Published online Dec 28, 2016. doi: 10.4329/wjr.v8.i12.916
Peer-review started: June 3, 2016
First decision: July 5, 2016
Revised: September 29, 2016
Accepted: October 17, 2016
Article in press: October 18, 2016
Published online: December 28, 2016
Processing time: 202 Days and 19.3 Hours
To evaluate brain metastases volume control capabilities of stereotactic radiosurgery (SRS) through serial magnetic resonance (MR) imaging follow-up.
MR examinations of 54 brain metastases in 31 patients before and after SRS were reviewed. Patients were included in this study if they had a pre-treatment MR examination and serial follow-up MR examinations at 6 wk, 9 wk, 12 wk, and 12 mo after SRS. The metastasis volume change was categorized at each follow-up as increased (> 20% of the initial volume), stable (± 20% of the initial volume) or decreased (< 20% of the initial volume).

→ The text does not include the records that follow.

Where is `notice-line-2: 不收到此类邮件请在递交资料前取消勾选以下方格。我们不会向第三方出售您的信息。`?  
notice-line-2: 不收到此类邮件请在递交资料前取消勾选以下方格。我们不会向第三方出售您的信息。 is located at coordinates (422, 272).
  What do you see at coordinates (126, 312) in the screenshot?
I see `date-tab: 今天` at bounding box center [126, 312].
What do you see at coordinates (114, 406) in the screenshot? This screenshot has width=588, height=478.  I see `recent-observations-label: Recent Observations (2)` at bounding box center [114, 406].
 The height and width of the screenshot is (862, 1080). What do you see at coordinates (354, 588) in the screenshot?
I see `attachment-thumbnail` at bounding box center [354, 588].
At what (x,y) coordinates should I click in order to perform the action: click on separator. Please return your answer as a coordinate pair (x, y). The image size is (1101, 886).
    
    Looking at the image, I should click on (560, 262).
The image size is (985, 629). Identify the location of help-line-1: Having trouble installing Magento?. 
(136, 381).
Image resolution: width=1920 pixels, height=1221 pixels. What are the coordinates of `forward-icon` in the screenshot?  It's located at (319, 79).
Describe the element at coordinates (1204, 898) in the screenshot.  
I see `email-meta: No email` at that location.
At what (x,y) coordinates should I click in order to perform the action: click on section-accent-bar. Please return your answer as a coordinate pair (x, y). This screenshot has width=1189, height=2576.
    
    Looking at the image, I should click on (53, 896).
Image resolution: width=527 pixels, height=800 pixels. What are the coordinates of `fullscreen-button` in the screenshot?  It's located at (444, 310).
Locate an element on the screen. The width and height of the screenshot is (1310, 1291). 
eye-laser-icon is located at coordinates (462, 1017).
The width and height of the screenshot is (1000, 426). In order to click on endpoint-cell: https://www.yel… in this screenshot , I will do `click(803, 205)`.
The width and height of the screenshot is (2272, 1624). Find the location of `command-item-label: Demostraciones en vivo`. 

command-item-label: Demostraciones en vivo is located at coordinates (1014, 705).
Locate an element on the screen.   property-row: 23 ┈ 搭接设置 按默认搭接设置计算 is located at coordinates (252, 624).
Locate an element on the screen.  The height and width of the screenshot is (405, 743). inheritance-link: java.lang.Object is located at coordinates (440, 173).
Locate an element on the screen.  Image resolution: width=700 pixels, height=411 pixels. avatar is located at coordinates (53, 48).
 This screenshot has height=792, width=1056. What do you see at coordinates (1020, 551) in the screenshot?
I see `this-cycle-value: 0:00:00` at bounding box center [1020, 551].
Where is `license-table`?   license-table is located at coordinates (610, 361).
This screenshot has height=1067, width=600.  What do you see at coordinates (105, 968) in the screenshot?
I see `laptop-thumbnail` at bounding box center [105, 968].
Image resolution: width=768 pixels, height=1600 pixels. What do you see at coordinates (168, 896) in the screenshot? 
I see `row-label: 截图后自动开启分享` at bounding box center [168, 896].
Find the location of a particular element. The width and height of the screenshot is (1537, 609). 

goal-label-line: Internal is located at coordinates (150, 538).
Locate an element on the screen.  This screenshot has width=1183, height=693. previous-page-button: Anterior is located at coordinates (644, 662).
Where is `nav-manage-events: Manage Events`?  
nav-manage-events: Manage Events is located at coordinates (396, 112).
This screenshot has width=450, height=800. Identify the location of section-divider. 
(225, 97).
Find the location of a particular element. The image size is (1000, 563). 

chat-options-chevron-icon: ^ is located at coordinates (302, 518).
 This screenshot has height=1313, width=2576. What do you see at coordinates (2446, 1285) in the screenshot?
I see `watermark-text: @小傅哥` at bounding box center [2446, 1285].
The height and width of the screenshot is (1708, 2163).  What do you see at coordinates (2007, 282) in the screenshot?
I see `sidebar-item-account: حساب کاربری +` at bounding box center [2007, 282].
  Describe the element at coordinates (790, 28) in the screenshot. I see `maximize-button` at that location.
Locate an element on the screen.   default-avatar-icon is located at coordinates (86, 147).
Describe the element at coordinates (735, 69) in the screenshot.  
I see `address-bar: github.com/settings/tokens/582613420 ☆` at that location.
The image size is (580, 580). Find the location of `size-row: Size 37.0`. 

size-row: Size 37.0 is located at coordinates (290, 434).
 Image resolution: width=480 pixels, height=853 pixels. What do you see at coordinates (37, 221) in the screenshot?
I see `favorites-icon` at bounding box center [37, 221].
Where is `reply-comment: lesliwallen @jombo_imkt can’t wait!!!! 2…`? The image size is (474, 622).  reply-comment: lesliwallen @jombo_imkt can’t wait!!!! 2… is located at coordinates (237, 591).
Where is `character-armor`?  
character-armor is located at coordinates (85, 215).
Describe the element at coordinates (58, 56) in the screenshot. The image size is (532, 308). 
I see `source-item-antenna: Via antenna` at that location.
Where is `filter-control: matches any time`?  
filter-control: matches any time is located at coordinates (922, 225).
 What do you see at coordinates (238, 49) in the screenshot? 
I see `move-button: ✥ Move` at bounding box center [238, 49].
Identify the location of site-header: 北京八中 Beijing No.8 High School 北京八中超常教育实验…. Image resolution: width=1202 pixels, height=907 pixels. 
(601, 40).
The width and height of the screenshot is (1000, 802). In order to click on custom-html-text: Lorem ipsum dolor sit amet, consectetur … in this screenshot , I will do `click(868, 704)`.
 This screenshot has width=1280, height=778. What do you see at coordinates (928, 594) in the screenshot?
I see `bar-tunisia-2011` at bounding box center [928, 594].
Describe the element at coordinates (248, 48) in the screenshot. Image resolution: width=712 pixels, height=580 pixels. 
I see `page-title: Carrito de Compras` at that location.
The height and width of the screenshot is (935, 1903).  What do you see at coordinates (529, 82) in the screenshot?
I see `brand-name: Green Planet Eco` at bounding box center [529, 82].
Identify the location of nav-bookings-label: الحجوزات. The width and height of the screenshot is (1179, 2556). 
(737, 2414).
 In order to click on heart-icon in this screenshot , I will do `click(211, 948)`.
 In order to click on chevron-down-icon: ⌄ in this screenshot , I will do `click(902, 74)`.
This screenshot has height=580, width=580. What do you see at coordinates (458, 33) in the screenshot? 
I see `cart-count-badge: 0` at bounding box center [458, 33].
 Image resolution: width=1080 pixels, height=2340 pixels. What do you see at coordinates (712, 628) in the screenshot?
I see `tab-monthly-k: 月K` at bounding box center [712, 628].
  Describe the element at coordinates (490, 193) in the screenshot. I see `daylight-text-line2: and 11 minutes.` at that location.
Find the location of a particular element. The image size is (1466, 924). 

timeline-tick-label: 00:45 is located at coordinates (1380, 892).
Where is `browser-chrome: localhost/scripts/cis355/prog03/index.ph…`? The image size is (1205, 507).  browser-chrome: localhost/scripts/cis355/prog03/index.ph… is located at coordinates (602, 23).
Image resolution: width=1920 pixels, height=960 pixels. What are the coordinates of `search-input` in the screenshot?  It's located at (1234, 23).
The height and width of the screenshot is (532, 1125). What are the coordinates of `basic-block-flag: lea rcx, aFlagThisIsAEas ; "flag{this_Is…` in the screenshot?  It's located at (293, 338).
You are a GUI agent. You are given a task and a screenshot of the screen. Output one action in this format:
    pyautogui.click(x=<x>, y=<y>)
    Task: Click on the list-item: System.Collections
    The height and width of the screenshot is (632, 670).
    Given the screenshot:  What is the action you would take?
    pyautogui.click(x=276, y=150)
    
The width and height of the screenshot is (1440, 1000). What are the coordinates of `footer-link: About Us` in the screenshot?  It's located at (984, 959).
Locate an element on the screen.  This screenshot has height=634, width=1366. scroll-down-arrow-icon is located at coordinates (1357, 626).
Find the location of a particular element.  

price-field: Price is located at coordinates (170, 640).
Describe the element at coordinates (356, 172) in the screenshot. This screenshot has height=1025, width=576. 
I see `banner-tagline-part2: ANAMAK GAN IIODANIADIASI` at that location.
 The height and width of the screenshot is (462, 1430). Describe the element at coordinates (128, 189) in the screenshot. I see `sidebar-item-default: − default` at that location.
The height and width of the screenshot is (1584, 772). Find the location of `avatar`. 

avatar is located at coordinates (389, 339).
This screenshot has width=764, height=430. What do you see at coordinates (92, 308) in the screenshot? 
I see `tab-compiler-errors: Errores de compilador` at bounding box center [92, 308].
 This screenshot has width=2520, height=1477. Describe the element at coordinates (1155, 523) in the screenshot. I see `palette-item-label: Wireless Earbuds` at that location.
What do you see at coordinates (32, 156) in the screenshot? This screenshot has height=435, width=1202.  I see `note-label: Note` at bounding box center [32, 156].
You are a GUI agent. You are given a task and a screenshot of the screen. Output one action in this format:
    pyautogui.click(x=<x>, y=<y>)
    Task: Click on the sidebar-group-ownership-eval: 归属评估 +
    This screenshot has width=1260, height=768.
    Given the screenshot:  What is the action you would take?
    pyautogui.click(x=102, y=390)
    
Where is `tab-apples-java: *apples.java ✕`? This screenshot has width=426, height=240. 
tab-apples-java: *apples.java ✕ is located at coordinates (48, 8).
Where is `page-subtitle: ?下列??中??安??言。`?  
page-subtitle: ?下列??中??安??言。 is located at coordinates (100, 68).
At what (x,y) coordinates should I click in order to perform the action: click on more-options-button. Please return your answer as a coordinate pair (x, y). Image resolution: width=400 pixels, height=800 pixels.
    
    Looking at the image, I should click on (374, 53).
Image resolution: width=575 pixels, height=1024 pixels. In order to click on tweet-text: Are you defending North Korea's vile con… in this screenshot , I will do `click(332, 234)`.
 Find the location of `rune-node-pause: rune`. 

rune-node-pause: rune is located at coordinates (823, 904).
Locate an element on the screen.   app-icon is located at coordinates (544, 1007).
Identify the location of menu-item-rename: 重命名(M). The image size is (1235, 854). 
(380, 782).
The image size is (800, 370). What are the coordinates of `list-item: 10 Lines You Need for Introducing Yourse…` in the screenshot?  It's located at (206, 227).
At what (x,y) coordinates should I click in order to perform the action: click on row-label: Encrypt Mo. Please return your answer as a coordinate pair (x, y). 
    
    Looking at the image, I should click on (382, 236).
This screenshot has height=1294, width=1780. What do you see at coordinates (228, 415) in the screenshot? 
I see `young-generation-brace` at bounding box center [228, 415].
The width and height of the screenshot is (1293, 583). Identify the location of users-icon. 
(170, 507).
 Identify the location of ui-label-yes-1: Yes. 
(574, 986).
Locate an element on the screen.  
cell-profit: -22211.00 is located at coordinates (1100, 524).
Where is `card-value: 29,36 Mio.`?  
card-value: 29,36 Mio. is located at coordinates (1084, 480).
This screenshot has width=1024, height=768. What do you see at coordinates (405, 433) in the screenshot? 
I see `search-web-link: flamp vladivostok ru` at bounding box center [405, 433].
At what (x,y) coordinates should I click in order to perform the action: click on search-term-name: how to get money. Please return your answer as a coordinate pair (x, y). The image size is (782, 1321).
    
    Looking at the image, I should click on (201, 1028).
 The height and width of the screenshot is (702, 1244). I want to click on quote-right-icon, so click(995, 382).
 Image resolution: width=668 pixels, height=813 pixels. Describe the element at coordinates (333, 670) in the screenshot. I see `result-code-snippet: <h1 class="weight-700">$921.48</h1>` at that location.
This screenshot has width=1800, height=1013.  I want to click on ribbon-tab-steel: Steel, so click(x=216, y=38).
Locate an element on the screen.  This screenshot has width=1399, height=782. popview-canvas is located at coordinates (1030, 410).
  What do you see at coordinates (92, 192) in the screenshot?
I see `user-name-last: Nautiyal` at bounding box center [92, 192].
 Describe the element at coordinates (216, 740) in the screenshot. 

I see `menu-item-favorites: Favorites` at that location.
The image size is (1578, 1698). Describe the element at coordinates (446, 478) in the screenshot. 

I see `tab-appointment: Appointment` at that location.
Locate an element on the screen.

A local tumor control with a significant (P < 0.05) volume decrease was observed in 25 metastases at 6-wk follow-up. Not significant volume change was observed in 23 metastases and a significant volume increase was observed in 6 metastases. At 9-wk follow-up, 15 out of 25 metastases that decreased in size at 6 wk had a transient tumor volume increase, followed by tumor regression at 12 wk. At 12-wk follow-up there was a significant reduction in volume in 45 metastases, and a significant volume increase in 4 metastases. At 12-mo follow-up, 19 metastases increased significantly in size (up to 41% of the initial volume). Volume tumor reduction was correlated to histopathologic subtype.
SRS provided an effective local brain metastases volume control that was demonstrated at follow-up MR imaging.
Core tip: Stereotactic radiosurgery (SRS) provided an effective long-term local volume control of brain metastases during 12-mo magnetic resonance (MR) imaging follow-up. A significant reduction of the tumor volume by 6 wk post-SRS was associated with long-term volume control suggesting that the timing for MR imaging follow-up at 6 wk, 9 wk, 12 wk and 12 mo after SRS, could be considered the most effective to provide useful information to make the best treatment decisions.